Né en 2006 en Irak, Hatim* est d’ethnie kurde. En 2022, il participe à une manifestation réprimée par les forces de l’ordre. Il se voit également rejeté par sa propre famille à la suite de sa conversion à la religion zoroastrienne, puis subit des agressions répétées et des menaces, y compris par la famille de la fille qu’il souhaite épouser. En mars 2023, il quitte l’Irak, où sa vie est menacée, pour se rendre en Europe. En février 2024, il rejoint la Turquie par avion, puis atterrit en Suisse en avril. Il a alors 17 ans passé de quelques mois et voyage seul comme mineur non accompagné.
Hatim* dépose une demande d’asile à l’aéroport de Genève le 22 avril 2024 auprès du Service asile et rapatriement aéroport (SARA). Le lendemain, l’entrée en Suisse lui est refusée et il est assigné à la zone de transit de l’aéroport pour une durée maximale de 60 jours (art. 22 LAsi).
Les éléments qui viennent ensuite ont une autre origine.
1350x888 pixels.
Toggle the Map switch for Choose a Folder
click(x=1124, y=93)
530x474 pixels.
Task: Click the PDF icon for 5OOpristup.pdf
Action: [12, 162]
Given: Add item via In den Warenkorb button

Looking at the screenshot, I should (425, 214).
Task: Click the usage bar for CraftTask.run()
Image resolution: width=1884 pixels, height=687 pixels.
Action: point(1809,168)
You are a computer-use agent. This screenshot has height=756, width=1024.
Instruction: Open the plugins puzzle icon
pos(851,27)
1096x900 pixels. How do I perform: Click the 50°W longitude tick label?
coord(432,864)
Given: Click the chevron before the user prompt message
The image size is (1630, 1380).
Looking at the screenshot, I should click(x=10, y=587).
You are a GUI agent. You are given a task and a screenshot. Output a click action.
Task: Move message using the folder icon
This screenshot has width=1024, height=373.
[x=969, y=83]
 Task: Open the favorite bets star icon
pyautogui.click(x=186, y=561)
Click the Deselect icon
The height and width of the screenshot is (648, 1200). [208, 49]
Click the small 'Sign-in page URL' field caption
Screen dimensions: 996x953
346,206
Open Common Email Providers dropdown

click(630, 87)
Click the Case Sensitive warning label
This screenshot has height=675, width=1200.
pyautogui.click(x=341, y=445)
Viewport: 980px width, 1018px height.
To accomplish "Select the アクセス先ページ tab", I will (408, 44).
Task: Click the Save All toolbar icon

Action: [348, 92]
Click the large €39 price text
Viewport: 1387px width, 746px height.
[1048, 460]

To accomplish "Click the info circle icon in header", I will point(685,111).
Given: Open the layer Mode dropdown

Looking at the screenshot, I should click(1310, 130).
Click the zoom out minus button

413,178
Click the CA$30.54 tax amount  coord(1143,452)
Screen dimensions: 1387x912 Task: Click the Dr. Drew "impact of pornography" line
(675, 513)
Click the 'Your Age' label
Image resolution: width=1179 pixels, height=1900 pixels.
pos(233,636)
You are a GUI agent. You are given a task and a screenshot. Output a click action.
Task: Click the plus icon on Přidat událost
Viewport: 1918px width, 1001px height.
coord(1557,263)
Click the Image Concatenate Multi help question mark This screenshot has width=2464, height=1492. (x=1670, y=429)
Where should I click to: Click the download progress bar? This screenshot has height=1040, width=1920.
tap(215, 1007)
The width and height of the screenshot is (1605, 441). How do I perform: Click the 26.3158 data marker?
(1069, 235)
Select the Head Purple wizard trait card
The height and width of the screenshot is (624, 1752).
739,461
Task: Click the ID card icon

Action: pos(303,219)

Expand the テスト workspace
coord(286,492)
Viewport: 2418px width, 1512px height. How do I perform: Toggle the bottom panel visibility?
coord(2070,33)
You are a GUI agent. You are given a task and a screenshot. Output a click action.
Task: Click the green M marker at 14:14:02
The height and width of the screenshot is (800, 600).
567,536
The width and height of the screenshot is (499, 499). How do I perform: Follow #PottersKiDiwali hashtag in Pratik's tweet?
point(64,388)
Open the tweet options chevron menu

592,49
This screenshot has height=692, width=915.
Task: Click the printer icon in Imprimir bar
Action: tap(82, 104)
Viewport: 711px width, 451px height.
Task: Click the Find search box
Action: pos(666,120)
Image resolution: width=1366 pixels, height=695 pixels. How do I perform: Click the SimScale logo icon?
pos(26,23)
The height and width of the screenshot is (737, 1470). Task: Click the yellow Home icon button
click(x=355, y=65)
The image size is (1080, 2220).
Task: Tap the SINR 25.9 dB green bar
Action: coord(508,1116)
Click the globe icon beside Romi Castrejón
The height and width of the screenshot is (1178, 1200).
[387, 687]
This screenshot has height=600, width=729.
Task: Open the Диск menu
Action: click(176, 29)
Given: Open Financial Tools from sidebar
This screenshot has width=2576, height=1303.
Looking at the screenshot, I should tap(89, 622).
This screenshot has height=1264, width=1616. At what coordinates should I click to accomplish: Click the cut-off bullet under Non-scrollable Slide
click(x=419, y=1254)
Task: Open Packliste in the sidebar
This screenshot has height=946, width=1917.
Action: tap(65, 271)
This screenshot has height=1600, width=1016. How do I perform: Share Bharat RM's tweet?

Le 26 avril 2024, le SEM auditionne Hatim* sur ses motifs d’asile en présence d’une représentante juridique de Caritas Suisse qu’il n’a rencontré que 2 heures auparavant. Il est alors très confus, reçoit peu d’informations et comprend mal ce qui lui est demandé. Début mai 2024, le SEM lui refuse la qualité de réfugié et rejette sa demande d’asile. Bien qu’Hatim* ait expliqué avoir été expulsé et menacé, le SEM considère l’exécution du renvoi de son renvoi raisonnablement exigible et possible. Hatim* se sent perdu, isolé et n’a pas revu son représentant juridique depuis son audition sur ses motifs d’asile.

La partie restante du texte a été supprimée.